Excerpted records —
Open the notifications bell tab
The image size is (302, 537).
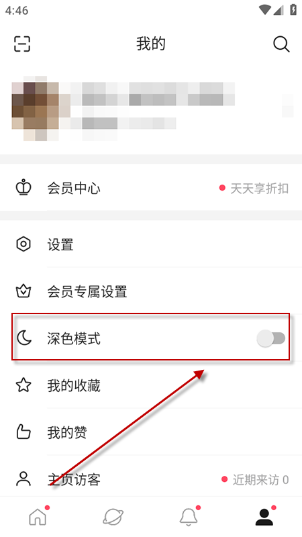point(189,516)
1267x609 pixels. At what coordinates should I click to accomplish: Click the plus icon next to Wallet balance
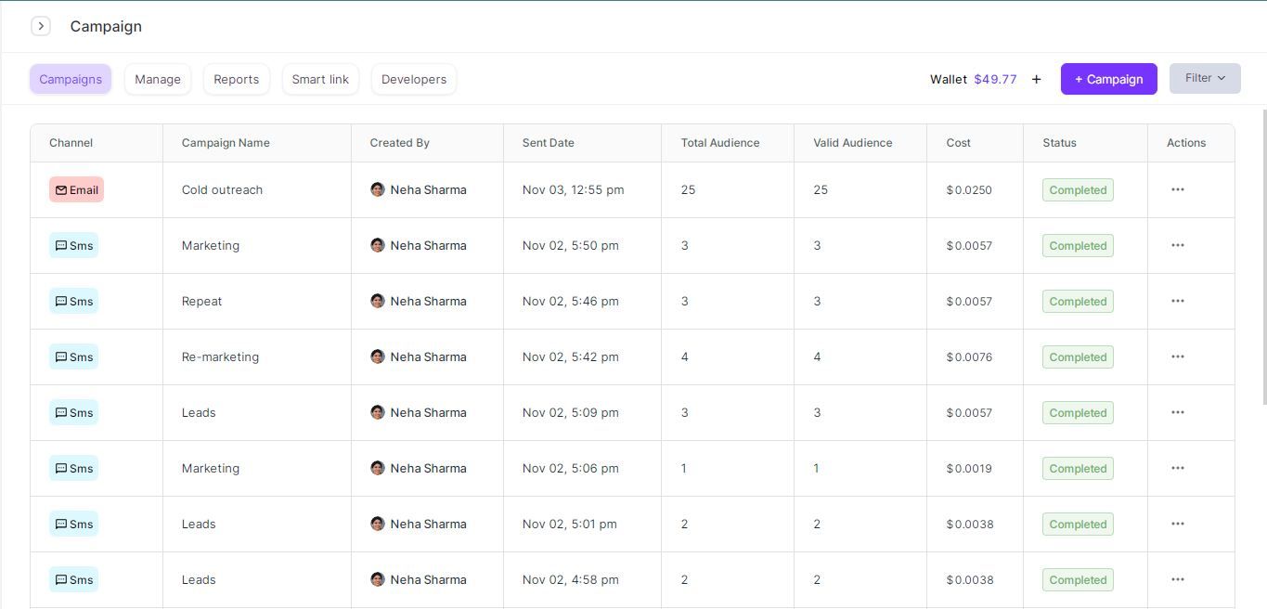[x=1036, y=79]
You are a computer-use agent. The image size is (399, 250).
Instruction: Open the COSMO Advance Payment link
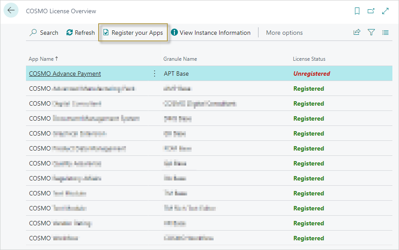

What is being asked —
Using the entries, return every line where the word "Open" can be found.

Task result —
Open the notifications bell tab
Instruction: Open the COSMO Advance Payment link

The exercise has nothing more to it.